I came across with the following theorem and it's solution in this post:
Theorem: It can be shown that for each eigenvalue $\lambda_i$, its opposite $−\lambda_i=\lambda_{n+1−i}$ is also an eigenvalue of $A$ if $G$ is a bipartite graph.
Proof: Let $D$ be the diagonal matrix with $D_{i,i}=1$ if $i$ is in the first colour class and $D_{i,i}=-1$ if it is in the second. Then $DAD=-A$, so $A$ and $-A$ are similar and the spectrum of $A$ must be symmetric about the $y$-axis.

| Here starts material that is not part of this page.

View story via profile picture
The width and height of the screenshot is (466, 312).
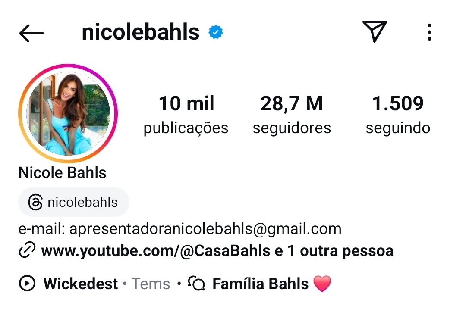tap(68, 113)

I'm trying to evaluate the proof a bit. What I did:
Let $G=(V=L\cup R,E)$ be bipartite graph so $L\triangleq\left\{ 1,\ldots,\frac{n}{2}\right\} $ and $R\triangleq\left\{ \frac{n}{2}+1,\ldots,n\right\}$. Let $A$ be the adjacency matrix of $G$. Lets mark $D$ to be $D_{i,i}=1$ if $i\in L$ and $D_{i,i}=-1$ if $i\in R$.

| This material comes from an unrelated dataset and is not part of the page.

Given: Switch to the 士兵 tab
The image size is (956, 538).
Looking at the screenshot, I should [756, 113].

Now to finish the proof I have the following questions:
- Why $DAD=-A$? Also, should not it be $D^{-1} AD=-A$?
- Why spectrum of $A$ must be symmetric about the $y$-axis if $A$ and $-A$ are similar?

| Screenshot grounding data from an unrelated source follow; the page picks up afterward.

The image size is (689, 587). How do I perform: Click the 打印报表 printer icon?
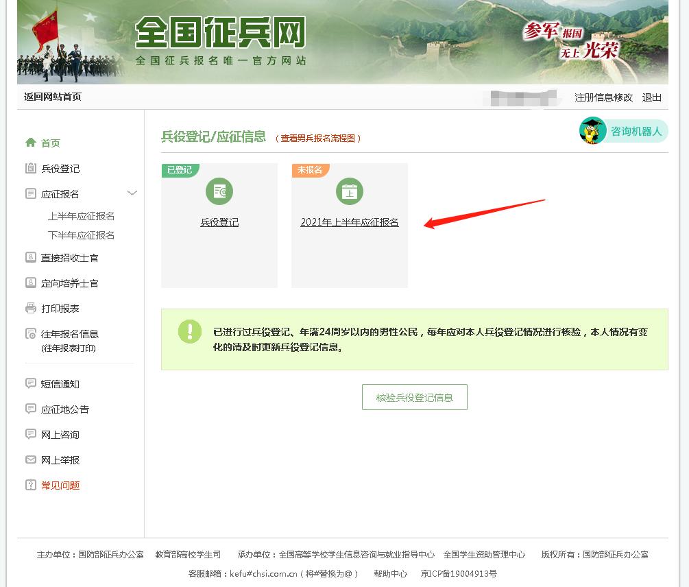coord(31,308)

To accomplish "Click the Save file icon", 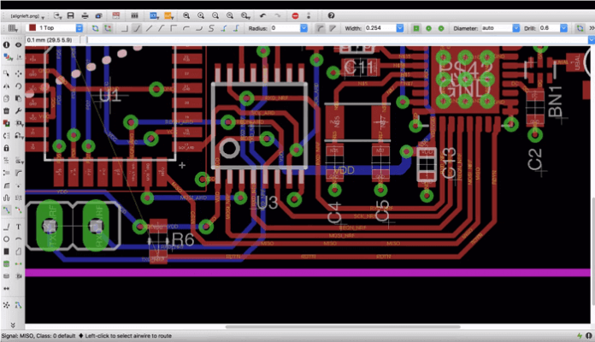I will pos(70,15).
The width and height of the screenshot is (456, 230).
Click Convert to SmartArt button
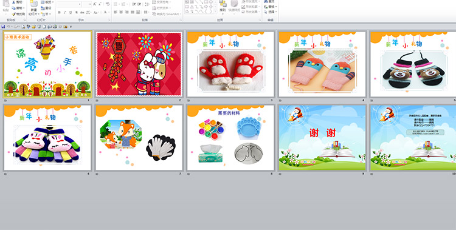point(167,14)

The answer to the second question (even more details).
Similar matrices have the same eigenvalues and if $\lambda$ is the eigenvalue of matrix $A$, then $\lambda$ is the eigenvalue of matrix $-A$. But then $0=\operatorname{det}(-A-\lambda I)=(-1)^n\operatorname{det}(A+\lambda I)$. So $-\lambda$ is also an eigenvalue of $A$.
Thus, the eigenvalues of the matrix $A$ occur in pairs $\lambda_i,-\lambda_i$. It is possible that this is understood to be "symmetric about the $y$-axis".